Maddie drained half the vodka in two throat-wrenching gulps. Zoe turned off the TV set and sat down in an armchair facing her visitor.
"Maddie," she said, "what on earth is-"
"That bastard!" Maddie cried. "That cocksucker! I should have kicked him in the balls."
"Who?" Zoe said bewilderedly. "Who are you talking about?"
"Harry. That asshole husband of mine. He's been cheating on me."
"Oh, Maddie," Zoe said sorrowfully, "are you sure?"
"Sure I'm sure. The son of a bitch told me himself."
She seemed halfway between fury and tears. Zoe had never seen her so defeated. Heavy breasts sagged, fleshy body spread. All of her appeared slack and punished. Chipped fingernails and smeared lipstick. Gaudy had become seedy.
She lighted a new cigarette from the butt of the old.
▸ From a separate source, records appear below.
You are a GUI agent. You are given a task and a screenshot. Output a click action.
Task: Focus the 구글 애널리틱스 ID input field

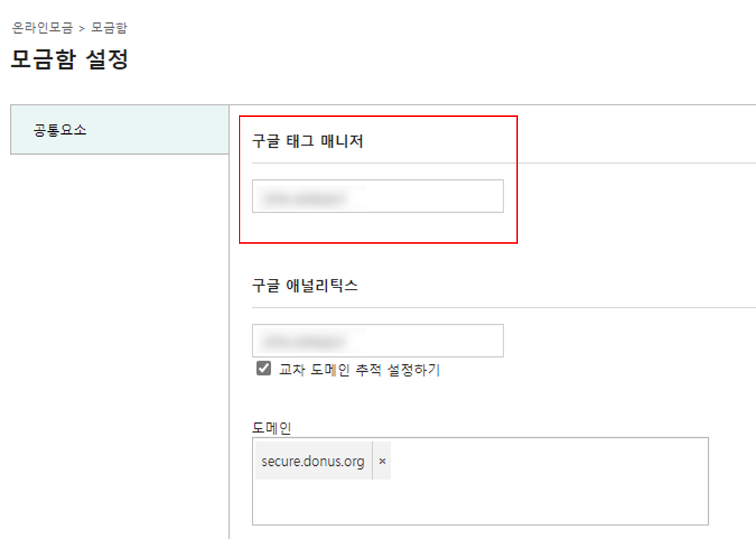pos(377,340)
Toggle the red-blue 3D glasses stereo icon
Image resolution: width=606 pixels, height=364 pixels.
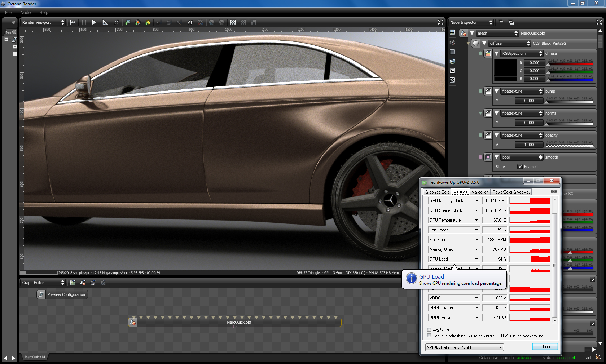pos(201,22)
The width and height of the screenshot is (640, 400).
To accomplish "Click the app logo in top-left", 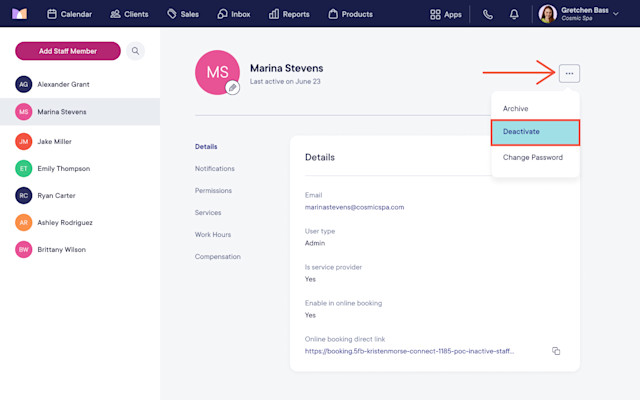I will (19, 14).
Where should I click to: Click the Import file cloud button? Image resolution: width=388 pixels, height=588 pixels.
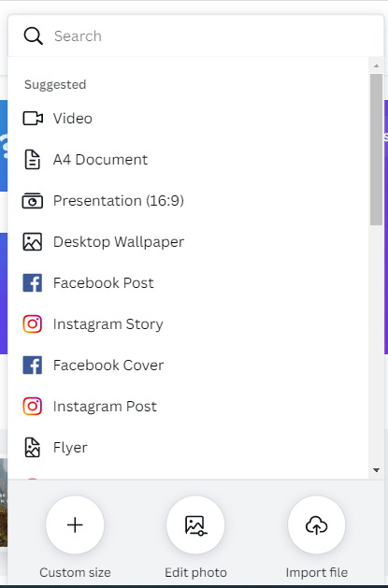pyautogui.click(x=316, y=524)
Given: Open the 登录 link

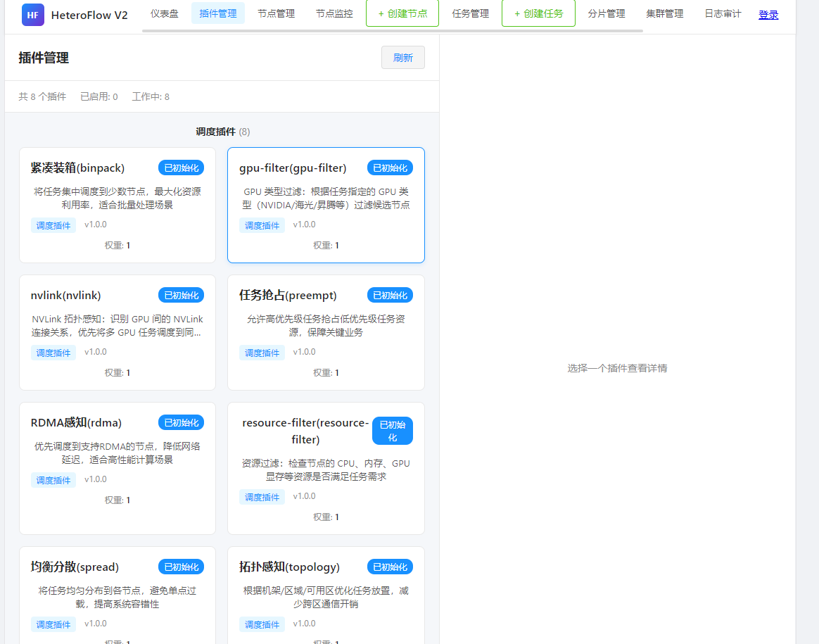Looking at the screenshot, I should [768, 14].
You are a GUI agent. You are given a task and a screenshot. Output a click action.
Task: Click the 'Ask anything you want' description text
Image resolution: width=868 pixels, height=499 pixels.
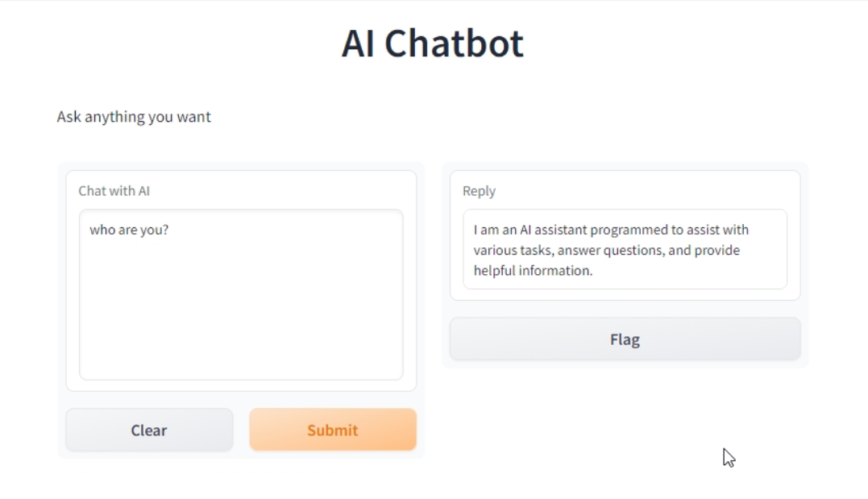click(134, 117)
She looked about vaguely.
"First time I've been up here," she said dully. "Christ, you're neat. Clean and neat."
"Yes," Zoe said. Then, when Maddie finished her vodka, she went into the kitchen again and brought back the bottle. She watched Maddie fill her glass, bottle clinking against the rim.
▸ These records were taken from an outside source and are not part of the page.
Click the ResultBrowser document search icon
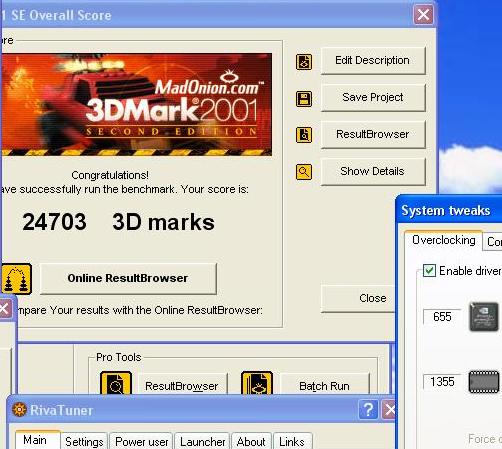This screenshot has width=502, height=449. click(304, 135)
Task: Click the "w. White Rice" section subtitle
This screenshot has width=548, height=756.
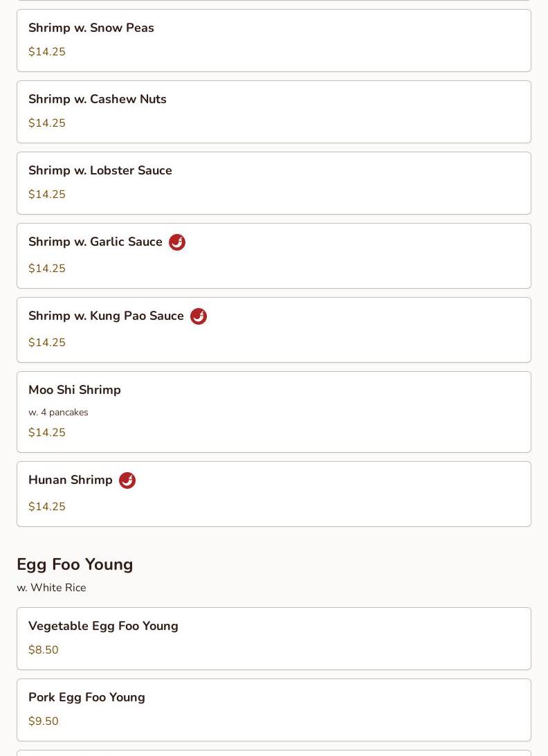Action: (51, 587)
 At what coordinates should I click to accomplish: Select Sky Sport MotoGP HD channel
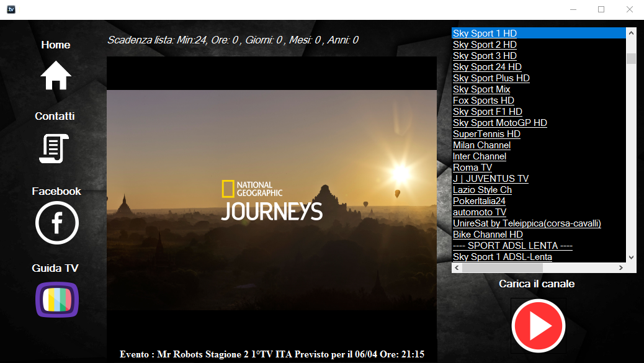500,122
"It's not the cheating I mind," Maddie said loudly. "You know I play around, too. He can screw every woman in New York for all I care. We had this understanding. He could play, and I could play, and neither of us cared, and no one got hurt."
"Well then?" Zoe said.
"He wants to marry the bitch," Maddie said with a harsh bark of laughter. "Some stupid little twist in his office. He wants
to divorce me and marry her. Did you ever?"
Zoe was silent.
"I met her," Maddie went on. "She was at that party you went to. A washed-out blonde with tits like funnels. A body that doesn't end and a brain that never starts. Maybe that's what Harry wants: a brainless fuck. Maybe I threaten him. Do you think I threaten him?"
"I don't think so, Maddie."
"Who the hell knows. Anyway, I'm out and she's in. God, what a bummer. What hurts is that he knows how much a divorce is going to cost him-I'm going to take the fillings right out of his teeth-but he still wants it. Like he'll pay anything to get rid of me. I even suggested we stick together and he could set her up on the side-you know? I wouldn't care. But no, he wants a clean break. That's what he said: 'a clean break.' I'd like to cleanly break his goddamned neck!"
"Uh, Maddie," Zoe said timidly, "I can understand your being upset, but you've been divorced before."
"I know, sweetie, I know. That's why I'm so down. I'm beginning to worry. What's wrong with me? Why can't I hold a guy? It lasts two or three years and then it falls apart. I get bored with him, or he gets bored with me, and off we go to the lawyers. Shit!"
"But you love-"
"Love?" Maddie said. "What the fuck is love? Having laughs together and moaning in the hay? If that's what love is, then I love Harry. A great sense of humor and a stallion in the sack. Generous with money. I had no complaints there. And he never bitched. Then whammo! Out of a clear blue sky he dumps on me."
"Is she younger?"
"Not all that much. If she was like nineteen or twenty, I could understand it. I'd figure he was going through a change of life and had to prove he could still cut the mustard with a young chick. But she's got to be thirty, at least, so what the hell does he see in her? I'm drinking all your booze, kiddo."
"That's all right. Take as much as you want."
"Harry dumps on me and I dump on you. I'm sorry. But I had to talk to a woman. I don't have any close women friends. A lot of guys, but all good-time Charlies. They don't want to listen to my troubles. And they're not going to be overjoyed to hear I'm getting unhitched. Zapping a married woman is fun and games, and no problems. When you haven't got a husband, a lot of men steer clear. Too much risk."